You may have noticed the recent rise in earthquakes making headlines – in the past few weeks there have been earthquakes in Albania, the Philippines, and Puerto Rico. AEI’s Senior Seismic Team Project Manager, Matt Fontanesi, has a few tips for earthquake preparedness. These easy tips can be completed before the end of the day!

  1. Have a family agreement on who-calls-who in the event of an earthquake. Daytime and nighttime responses should be different. Communication can be disrupted due to damaged infrastructure and phone networks can get overloaded. If possible stick to texting. Have one contact that lives outside your geographic area that you can update, and let that person use social media to communicate to the rest of your social circle to indicate your safety status.

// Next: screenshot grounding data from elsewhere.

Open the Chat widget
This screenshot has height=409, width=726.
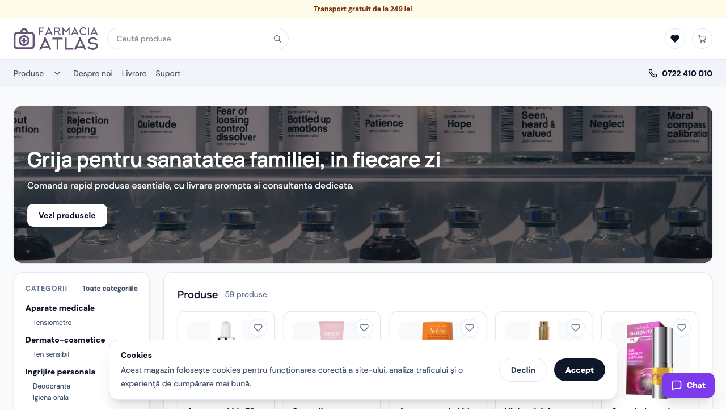[688, 385]
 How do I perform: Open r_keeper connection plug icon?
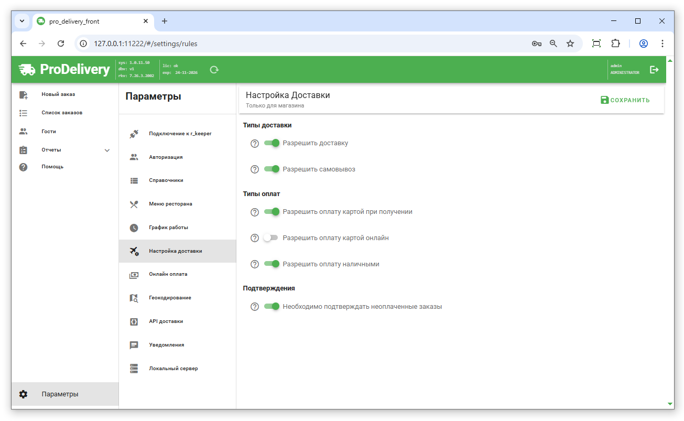click(134, 134)
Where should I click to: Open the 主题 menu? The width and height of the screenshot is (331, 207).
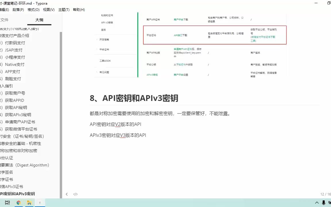(64, 9)
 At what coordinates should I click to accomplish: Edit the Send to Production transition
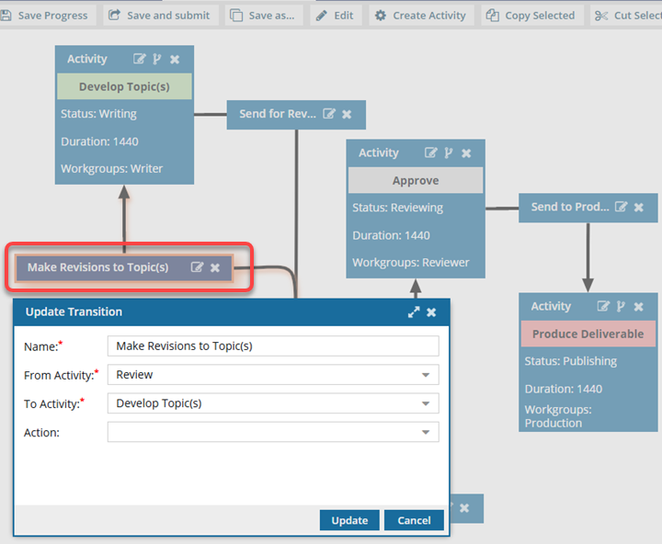click(x=622, y=207)
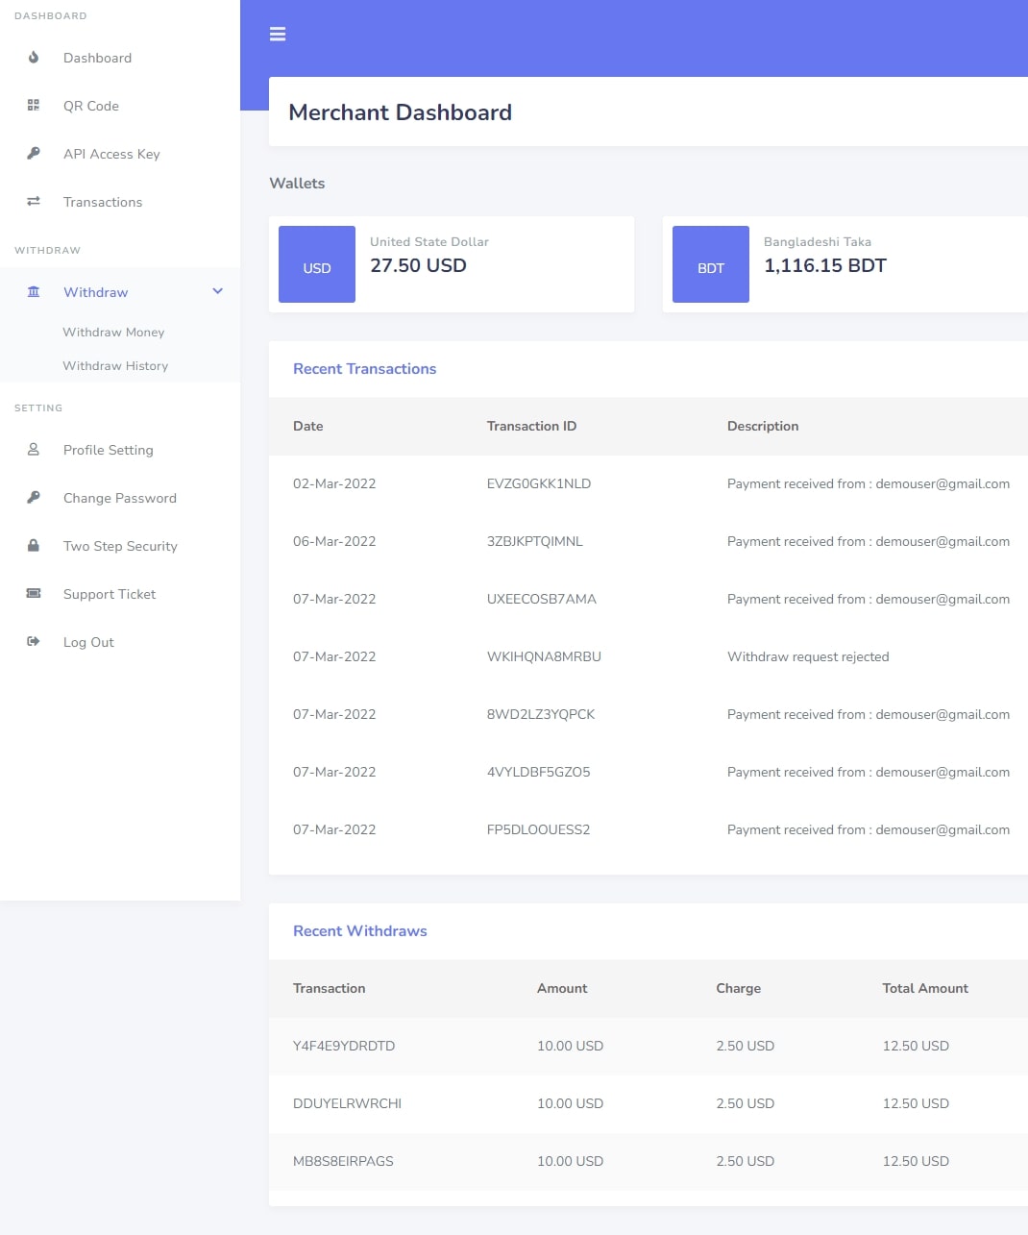Open the Support Ticket page
Viewport: 1028px width, 1235px height.
(109, 594)
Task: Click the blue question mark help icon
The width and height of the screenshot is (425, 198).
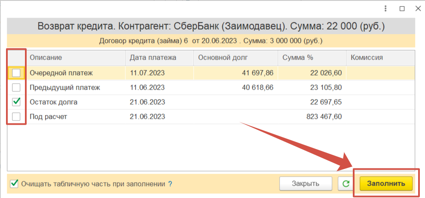Action: click(x=170, y=184)

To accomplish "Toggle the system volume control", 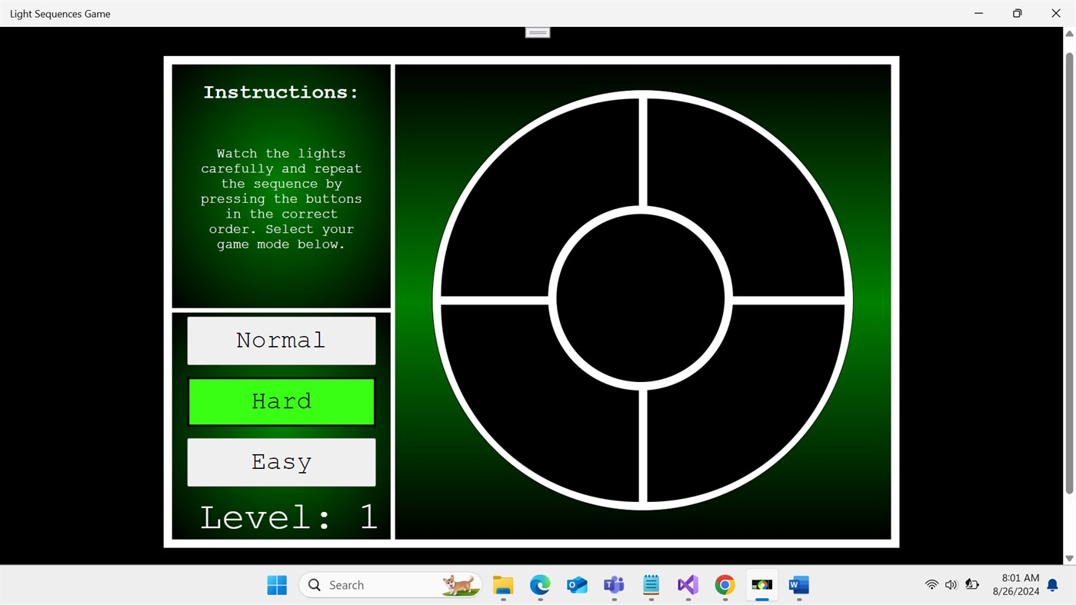I will pos(950,584).
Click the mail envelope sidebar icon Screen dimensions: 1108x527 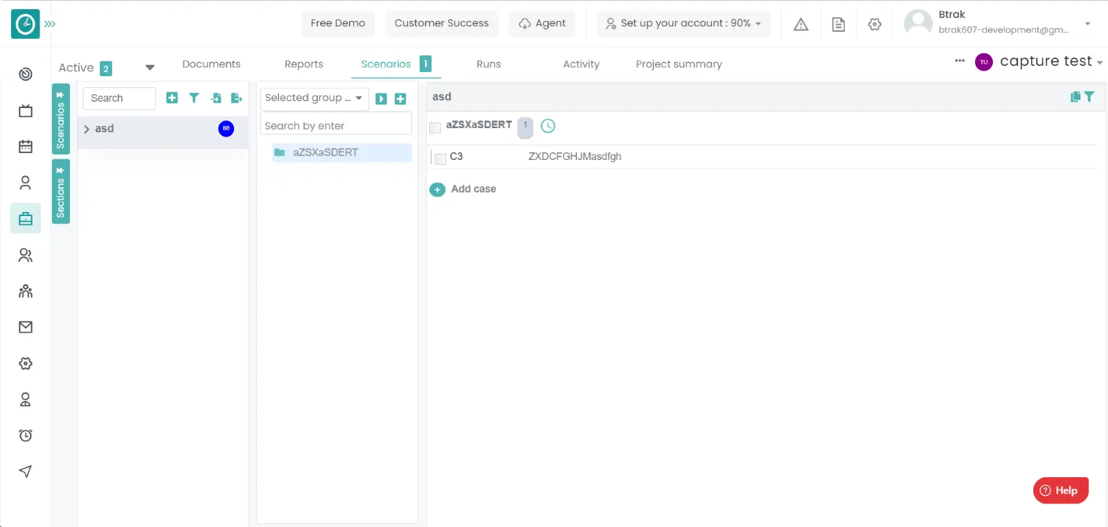click(26, 327)
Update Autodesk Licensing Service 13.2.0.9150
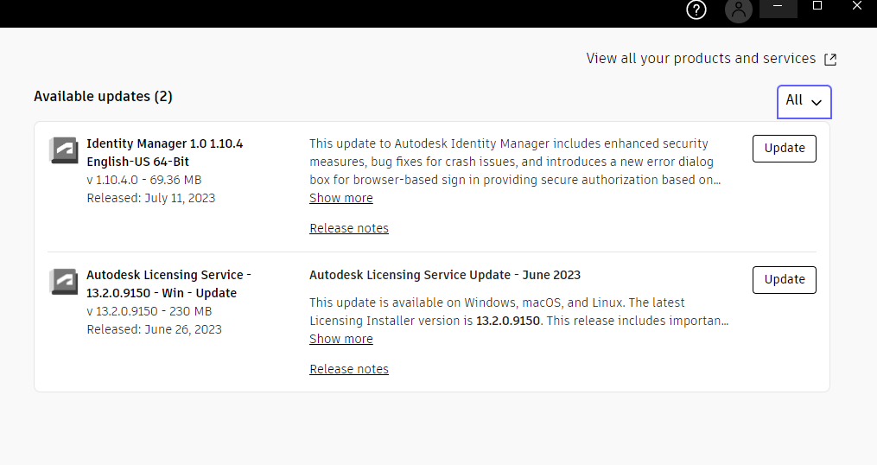Image resolution: width=877 pixels, height=465 pixels. click(784, 279)
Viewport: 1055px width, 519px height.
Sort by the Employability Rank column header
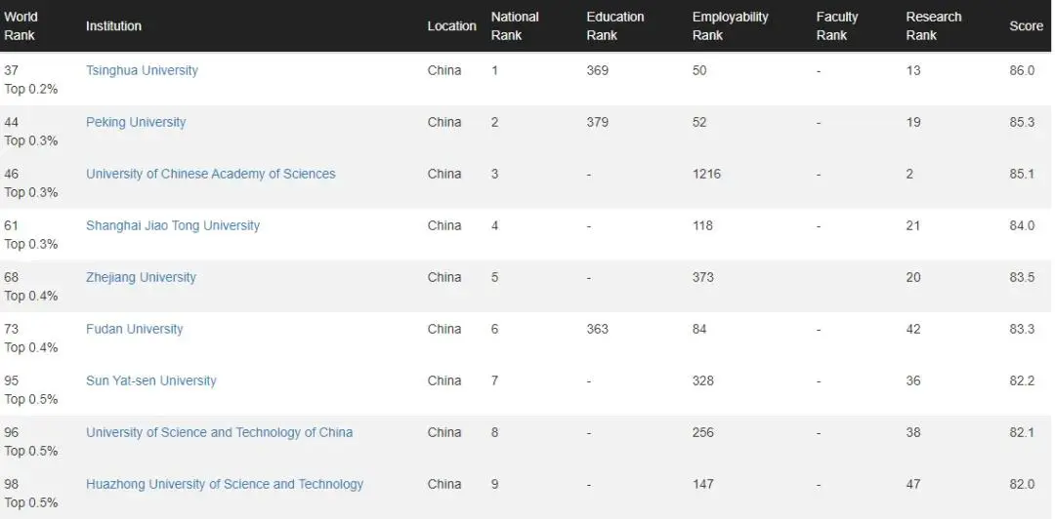coord(730,26)
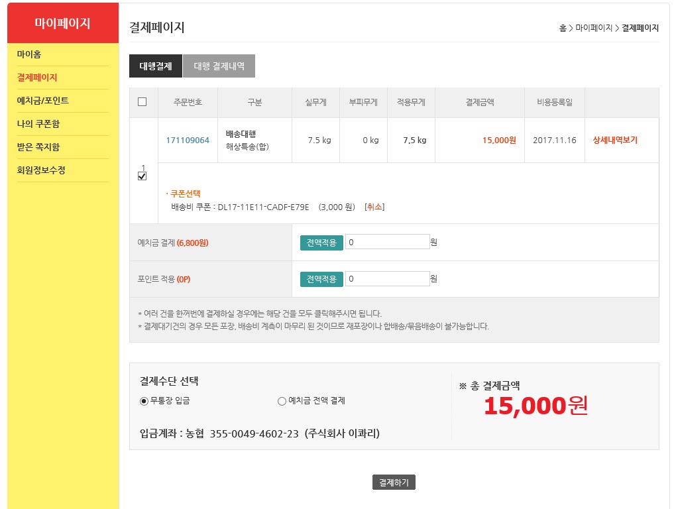This screenshot has height=509, width=676.
Task: Focus the deposit payment amount field
Action: tap(387, 242)
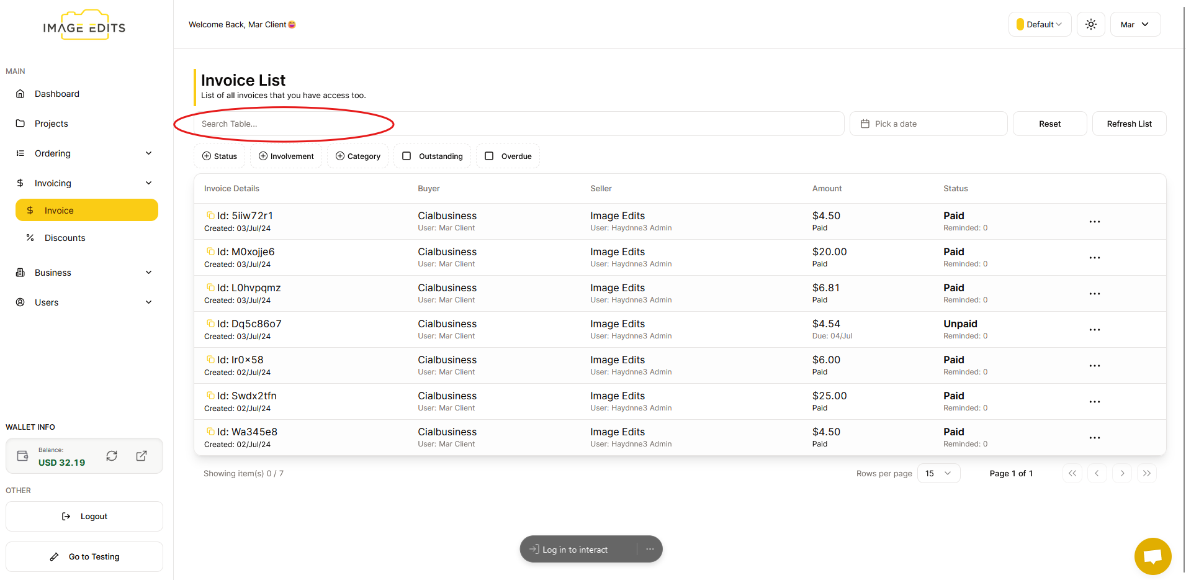Click the light/dark theme sun icon
Image resolution: width=1186 pixels, height=580 pixels.
[x=1090, y=25]
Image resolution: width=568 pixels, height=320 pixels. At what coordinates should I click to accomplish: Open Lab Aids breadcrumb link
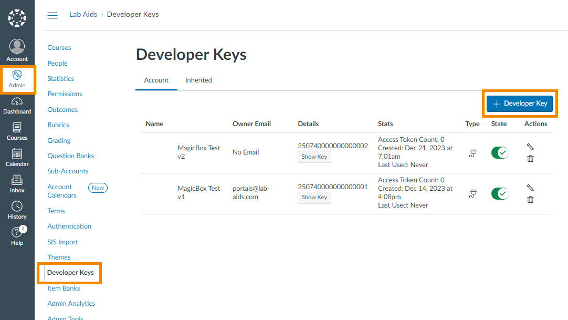(x=83, y=15)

  2. Pick a meeting place if it happens during the day. Probably your youngest child’s school. Have an idea of mobility and accessibility: if the roads are impassable, walking downhill is easier than uphill. Public schools, particularly ones with large gyms, are typically designed as post-disaster shelters with a higher standard of design. Look up your local shelter here:
  3. Emergency kits are cheap and readily available. If you’d rather make your own, start a duffle bag with an old pair of running shoes, a hoodie, a bottle of water, and some energy bars (or another food source that won’t expire.) Store in the trunk of your car.
  4. At home, strap your hot water tank to a wall. If it breaks, not only will you have 40-80 gallons of scalding water to deal with but the pressurized water line feeding it is now broken.
  5. Keep a portable phone charger with a charging cord in your glove box.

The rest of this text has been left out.